═══ Records for this exercise ═══
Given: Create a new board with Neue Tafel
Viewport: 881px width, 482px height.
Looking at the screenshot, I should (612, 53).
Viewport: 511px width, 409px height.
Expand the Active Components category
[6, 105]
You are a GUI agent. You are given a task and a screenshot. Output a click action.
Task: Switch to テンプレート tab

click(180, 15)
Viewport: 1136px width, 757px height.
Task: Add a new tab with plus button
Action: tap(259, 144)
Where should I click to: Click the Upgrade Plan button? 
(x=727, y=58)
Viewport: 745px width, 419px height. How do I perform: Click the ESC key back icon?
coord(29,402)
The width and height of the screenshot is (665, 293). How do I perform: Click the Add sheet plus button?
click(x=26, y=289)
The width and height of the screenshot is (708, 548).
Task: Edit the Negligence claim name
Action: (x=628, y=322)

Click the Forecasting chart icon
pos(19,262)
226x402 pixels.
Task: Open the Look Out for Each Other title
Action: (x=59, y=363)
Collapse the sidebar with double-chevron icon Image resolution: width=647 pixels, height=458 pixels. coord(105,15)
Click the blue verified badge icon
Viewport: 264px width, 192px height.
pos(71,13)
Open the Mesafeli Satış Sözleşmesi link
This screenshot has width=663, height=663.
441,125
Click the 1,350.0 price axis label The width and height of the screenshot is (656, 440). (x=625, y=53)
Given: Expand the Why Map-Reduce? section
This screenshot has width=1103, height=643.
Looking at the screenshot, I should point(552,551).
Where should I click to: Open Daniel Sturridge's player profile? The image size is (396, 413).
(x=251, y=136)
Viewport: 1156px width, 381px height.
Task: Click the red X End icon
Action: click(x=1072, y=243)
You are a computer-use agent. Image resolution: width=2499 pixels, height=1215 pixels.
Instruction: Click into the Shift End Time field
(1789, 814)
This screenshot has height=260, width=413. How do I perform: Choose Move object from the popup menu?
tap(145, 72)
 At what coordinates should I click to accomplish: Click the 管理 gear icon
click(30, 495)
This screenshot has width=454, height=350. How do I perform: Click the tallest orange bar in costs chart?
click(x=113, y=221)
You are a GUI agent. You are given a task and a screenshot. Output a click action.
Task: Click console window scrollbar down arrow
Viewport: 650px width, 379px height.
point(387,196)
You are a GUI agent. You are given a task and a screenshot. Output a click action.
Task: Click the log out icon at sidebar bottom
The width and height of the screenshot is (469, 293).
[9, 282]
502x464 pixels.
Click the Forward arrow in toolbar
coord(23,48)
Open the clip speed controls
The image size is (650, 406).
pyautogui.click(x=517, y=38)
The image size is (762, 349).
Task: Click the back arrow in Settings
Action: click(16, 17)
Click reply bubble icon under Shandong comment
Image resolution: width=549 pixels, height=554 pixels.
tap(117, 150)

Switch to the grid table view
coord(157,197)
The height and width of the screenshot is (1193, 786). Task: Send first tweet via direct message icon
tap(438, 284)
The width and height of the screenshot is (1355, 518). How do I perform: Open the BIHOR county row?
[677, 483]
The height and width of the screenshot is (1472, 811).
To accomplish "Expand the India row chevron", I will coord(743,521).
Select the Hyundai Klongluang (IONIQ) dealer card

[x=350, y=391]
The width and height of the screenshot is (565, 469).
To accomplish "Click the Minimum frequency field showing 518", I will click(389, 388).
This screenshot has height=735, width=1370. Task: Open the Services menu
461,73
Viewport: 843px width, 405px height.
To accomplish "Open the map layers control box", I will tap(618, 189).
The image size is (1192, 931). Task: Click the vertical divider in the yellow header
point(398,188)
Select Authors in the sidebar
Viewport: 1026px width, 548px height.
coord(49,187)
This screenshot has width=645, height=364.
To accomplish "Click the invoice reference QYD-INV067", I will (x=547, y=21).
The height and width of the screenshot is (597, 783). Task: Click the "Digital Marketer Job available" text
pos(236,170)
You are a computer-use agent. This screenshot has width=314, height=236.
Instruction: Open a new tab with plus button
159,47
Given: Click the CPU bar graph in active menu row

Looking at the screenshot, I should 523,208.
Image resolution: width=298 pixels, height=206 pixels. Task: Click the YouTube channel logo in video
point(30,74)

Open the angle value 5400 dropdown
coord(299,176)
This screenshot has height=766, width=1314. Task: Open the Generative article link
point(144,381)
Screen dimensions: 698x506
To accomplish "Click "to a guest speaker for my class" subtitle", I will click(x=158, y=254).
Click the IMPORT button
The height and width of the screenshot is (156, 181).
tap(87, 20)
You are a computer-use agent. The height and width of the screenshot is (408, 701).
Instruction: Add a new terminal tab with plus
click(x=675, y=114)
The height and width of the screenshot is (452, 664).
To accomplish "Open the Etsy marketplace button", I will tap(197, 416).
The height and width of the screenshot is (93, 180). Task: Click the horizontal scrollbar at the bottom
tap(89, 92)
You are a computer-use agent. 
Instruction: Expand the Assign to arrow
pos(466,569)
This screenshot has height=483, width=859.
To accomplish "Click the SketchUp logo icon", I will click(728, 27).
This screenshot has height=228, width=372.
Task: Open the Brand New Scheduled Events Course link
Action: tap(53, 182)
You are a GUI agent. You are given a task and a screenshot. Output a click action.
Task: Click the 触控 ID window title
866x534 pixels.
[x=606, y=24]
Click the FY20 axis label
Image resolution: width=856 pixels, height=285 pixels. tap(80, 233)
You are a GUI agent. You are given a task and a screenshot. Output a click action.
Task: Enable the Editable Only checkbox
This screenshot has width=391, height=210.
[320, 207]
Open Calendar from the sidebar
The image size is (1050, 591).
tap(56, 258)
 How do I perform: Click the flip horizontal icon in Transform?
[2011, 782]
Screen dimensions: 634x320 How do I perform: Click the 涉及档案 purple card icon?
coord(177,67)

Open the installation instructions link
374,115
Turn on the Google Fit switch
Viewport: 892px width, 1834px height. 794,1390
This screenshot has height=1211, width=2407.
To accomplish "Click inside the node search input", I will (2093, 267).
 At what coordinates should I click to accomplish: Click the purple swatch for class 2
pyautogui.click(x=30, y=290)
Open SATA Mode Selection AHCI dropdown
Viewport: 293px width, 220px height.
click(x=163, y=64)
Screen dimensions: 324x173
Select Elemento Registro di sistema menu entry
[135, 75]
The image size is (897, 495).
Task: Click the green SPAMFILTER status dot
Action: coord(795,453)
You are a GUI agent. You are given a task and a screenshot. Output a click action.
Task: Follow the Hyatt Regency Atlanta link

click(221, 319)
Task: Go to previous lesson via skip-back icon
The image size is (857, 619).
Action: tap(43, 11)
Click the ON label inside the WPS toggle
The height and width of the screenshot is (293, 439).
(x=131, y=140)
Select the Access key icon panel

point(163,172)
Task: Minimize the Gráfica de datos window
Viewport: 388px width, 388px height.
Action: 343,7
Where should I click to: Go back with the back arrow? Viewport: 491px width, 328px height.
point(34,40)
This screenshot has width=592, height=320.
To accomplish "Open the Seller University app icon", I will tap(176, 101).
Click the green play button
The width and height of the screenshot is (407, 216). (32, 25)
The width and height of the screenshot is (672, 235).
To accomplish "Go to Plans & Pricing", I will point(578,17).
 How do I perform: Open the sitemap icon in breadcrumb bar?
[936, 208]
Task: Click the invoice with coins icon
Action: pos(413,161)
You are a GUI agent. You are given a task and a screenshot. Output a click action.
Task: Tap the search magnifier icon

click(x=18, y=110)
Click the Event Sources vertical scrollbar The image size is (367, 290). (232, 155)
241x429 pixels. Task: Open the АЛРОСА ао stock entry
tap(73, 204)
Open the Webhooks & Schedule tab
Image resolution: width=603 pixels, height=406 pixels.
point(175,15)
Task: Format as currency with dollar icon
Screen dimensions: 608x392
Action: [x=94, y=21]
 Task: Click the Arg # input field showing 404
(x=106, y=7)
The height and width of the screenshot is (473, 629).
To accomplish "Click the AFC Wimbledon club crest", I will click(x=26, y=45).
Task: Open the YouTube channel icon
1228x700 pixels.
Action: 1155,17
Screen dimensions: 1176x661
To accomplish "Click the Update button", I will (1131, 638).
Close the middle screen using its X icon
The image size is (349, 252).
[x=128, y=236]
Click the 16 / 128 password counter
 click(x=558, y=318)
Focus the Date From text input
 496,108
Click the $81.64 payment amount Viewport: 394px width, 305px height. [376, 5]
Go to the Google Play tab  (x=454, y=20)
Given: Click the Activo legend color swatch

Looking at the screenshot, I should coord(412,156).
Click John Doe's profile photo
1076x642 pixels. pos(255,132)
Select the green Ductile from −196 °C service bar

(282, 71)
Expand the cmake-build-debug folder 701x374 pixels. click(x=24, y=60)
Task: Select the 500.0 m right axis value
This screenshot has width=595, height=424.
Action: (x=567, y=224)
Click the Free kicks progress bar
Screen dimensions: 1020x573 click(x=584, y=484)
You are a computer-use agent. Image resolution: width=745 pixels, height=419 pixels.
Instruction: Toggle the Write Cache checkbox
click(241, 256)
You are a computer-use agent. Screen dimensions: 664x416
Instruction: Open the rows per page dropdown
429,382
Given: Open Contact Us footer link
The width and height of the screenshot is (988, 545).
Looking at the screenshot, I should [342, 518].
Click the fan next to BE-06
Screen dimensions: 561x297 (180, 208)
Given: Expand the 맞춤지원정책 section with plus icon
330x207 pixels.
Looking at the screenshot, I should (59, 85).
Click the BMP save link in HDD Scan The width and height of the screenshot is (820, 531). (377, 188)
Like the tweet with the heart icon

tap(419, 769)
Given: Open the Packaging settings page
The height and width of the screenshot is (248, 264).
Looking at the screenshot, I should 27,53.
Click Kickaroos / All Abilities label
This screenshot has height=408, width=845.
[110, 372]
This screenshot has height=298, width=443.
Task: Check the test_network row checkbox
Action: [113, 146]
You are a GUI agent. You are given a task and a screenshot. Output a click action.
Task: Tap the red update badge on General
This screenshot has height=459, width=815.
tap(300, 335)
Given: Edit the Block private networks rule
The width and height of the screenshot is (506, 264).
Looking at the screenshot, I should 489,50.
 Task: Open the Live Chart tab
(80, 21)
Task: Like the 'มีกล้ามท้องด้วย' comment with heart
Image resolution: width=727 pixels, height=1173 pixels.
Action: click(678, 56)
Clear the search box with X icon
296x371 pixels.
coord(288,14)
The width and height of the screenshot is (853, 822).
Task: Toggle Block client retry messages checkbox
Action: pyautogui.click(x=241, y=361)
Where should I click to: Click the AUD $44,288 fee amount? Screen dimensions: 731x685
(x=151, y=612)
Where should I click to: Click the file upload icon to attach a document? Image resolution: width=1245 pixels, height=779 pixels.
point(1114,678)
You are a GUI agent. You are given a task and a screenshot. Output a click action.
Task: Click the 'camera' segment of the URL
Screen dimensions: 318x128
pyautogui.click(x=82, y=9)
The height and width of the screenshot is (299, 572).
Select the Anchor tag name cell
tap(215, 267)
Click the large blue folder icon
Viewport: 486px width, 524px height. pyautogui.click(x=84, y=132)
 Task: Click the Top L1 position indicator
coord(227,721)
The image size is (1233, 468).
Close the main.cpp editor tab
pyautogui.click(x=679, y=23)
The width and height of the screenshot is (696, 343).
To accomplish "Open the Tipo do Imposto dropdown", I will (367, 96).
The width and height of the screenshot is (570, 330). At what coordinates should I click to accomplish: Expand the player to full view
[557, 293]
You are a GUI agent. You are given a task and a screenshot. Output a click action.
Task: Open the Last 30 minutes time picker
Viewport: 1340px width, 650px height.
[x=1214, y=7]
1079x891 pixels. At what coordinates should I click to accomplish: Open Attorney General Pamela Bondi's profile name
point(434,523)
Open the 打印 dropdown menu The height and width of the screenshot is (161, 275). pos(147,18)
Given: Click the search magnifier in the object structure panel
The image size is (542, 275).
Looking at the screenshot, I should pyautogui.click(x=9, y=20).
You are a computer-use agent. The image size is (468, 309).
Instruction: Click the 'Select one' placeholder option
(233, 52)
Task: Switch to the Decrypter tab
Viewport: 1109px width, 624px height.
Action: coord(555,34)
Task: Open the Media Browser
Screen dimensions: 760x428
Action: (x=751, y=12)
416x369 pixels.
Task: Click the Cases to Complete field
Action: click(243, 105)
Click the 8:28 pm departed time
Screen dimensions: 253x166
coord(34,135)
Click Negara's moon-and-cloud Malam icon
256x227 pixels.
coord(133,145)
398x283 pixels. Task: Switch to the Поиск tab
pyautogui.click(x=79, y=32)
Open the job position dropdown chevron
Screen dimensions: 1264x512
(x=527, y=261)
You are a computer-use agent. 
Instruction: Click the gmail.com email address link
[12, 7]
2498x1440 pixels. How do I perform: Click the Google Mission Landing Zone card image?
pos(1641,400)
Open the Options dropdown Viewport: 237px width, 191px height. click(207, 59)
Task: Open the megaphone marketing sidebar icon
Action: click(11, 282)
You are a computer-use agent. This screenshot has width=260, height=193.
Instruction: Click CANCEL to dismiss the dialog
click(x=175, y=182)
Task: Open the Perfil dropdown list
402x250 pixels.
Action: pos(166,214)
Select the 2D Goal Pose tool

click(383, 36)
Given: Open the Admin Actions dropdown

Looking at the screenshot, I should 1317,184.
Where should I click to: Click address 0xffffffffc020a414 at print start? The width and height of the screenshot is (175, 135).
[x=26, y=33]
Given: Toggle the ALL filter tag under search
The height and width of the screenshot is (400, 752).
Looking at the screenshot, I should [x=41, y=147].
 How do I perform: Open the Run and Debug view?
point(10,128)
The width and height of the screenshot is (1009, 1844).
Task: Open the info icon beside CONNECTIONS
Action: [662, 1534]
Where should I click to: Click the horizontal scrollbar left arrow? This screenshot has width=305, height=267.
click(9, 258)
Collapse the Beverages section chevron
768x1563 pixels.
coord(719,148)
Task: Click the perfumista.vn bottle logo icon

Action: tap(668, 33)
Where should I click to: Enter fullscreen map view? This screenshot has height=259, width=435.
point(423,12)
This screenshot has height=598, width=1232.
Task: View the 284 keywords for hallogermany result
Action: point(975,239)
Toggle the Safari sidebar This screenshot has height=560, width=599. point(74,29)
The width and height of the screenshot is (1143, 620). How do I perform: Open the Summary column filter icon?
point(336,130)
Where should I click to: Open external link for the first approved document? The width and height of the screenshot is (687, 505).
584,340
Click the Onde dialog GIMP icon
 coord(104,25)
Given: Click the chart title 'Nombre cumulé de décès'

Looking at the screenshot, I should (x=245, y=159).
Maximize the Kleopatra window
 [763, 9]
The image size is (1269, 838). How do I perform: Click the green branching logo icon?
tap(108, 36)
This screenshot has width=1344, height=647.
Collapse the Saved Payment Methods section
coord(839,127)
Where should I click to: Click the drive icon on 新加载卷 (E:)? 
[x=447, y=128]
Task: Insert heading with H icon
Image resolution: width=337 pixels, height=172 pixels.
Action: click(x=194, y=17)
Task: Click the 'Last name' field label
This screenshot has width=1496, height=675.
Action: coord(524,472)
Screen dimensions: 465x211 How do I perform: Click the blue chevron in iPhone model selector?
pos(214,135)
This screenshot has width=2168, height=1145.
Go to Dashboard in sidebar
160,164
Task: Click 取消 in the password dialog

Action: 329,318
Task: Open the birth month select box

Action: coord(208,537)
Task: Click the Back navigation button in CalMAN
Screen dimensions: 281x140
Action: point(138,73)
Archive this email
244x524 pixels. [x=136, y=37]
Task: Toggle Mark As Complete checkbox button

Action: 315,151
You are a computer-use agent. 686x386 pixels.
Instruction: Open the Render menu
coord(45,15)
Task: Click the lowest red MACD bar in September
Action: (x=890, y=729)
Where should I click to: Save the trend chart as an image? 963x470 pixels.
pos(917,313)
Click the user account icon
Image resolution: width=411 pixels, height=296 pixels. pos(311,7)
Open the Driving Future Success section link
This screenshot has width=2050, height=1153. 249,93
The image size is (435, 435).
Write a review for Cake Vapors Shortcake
═══
Task statement
Lay out the lines of the material from the start through the line containing "coord(29,402)" as a numbered list, with blank lines omitted.

Finished answer
1. Given: Create a new board with Neue Tafel
2. Viewport: 881px width, 482px height.
3. Looking at the screenshot, I should (612, 53).
4. Viewport: 511px width, 409px height.
5. Expand the Active Components category
6. [6, 105]
7. You are a GUI agent. You are given a task and a screenshot. Output a click action.
8. Task: Switch to テンプレート tab
9. click(180, 15)
10. Viewport: 1136px width, 757px height.
11. Task: Add a new tab with plus button
12. Action: tap(259, 144)
13. Where should I click to: Click the Upgrade Plan button? 
14. (x=727, y=58)
15. Viewport: 745px width, 419px height. How do I perform: Click the ESC key back icon?
16. coord(29,402)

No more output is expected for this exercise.